Shira Tarrant is an expert in gender politics, feminism, pop culture, and masculinity. She is the author of Men and Feminism (Seal Press),When Sex Became Gender (Routledge) and editor of the provocative anthology Men Speak Out: Views on Gender, Sex and Power, and has written articles for Bitch Magazine, BUST Magazine, Ms. Magazine,Huffington Post, and Off Our Backs along with many others. She teaches in the Department of Women’s, Gender, and Sexuality Studies at California State University, Long Beach and has a PhD in political science from UCLA. Femomist is fortunate to have her answer a few questions for us this month.
1. Why should mothers care about feminism? Hasn't it left us behind?
ST: Left us behind? Not at all! Feminism includes the idea that we need to value motherhood. Of course, from there things get more complicated like all political conversations do. But mothers should care about feminism because feminism cares a lot about moms.
2. Do you think there is a gap between non-parental feminists and breeding feminists? Do non-parental feminists believe we have "sold out"?
ST: It’s not like breeder-feminists and child-free feminists are Crips and Bloods. We’re not at war with each other. We have a lot of common interests and concerns.

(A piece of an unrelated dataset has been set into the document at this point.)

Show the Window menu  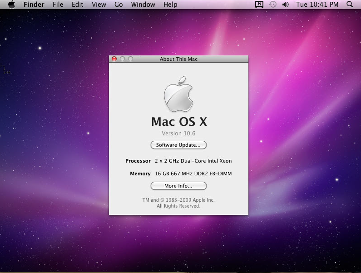(143, 5)
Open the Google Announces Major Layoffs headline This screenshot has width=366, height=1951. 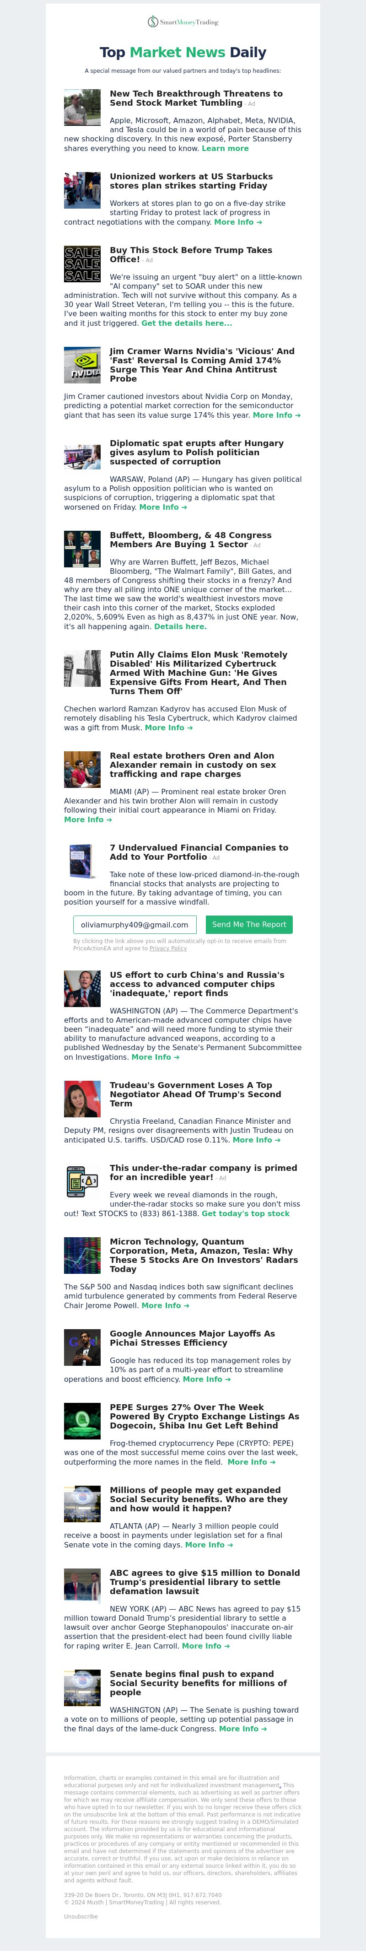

That said, there are places where politics differ and even the best-intentioned people tend to look out for their own self-interest. So some non-parenting feminists might see breeding as selling out. But mostly that’s a hot-button issue that the media likes to promote. Catfights sell better than thoughtful analysis.
3. Do you think feminist parenting is more complicated now than the "Free To Be You and Me" era, or do the same tenents and challenges still apply?
ST: I think it’s challenging to find supportive communities for progressive parenting in any era.
4. Do you think Mommy Blogging and/or "parental absorption" is helping or hurting feminism?
ST: Parental absorption – is that what we’re calling it? What a luxury to act entitled and self-absorbed about parenting as if nobody else has ever done it before. Not everyone has that privilege.
It’s so great that the Internet provides a forum for moms to come together, vent, and to share info. Motherhood can be isolating. But anytime the focus is on me-myself-and-I it’s at odds with feminism. Feminism is concerned about individuals’ well-being, but it’s also about promoting the greater good for as many people as possible.
5. Why is the media so obsessed with what mothers do and don't do?
ST: See Answer #2: catfight.
The media loves to pit “good girls” and “bad girls” against each other. When it comes to parenting, the good mommy/bad mommy routine gets a lot of play. Do your kids watch the Kardashians on TV? (Bad mommy) Do your kids eat organic lettuce before their yoga class? (Good mommy) But keep in mind, that a lot of the scrutiny mothers experience involves issues of class and race, sexual orientation, and gender. Not everyone is closely scrutinized and not [every] mother is equally patted on the back.
6. What do you believe the biggest challenge will be for the upcoming "Fourth Wave"?
ST: I don’t believe in the “wave” model of feminism because it blurs all the powerful stuff that happens in between those designated time periods. It’s also ethnocentric because the so-called waves only sync up with events that happened in the United States.
But what you’re really asking about is the challenge of the future. There’s so much surveillance and social control. We have a professionalized and digitized childhood. I’m a huge fan of freedom for kids to explore, create, touch, feel, get muddy, run around, and even get in trouble, without the hyper-worry and analyzing that permeates parenting right now. Freedom and respect is how kids learn what feels good, what they enjoy and what they don’t like and — most importantly — how to ask questions, think for themselves, and how to speak up. These are all feminist issues.
7. What are 3 things that would radically improve the lives of women and children in America that we should be focusing on right now?
ST: I actually have 4 things on my wish list: 1. Support. We each make choices in our lives for lots of complicated reasons. I’d like to see us move past judgment so we can focus more on providing support for each other. That includes support for teen moms, older moms, mothers in the paid workforce, SAHM’s, child-free women, queer moms, and everything in between. Ultimately, this is best for children—and kids need to stay central in these conversations. 2. Pay equity. There’s a lot of talk in mainstream media right now about women lapping men in employment and salary rates. That makes great headlines, but it’s not accurate. There’s still a serious pay gap, especially when we factor in race, ethnicity, education, geographic location — and parental status! 3. Childcare. And I’m talking about excellent child-centered, high-quality childcare. Not daycare. We’re taking care of kids, not days. 4. We need men on board as active, engaged parents. We need this for a million reasons. Younger men are saying they would give up promotion and pay if it meant they could spend more time with their children. But our cultural and economic systems aren’t quite in line with this. Not yet.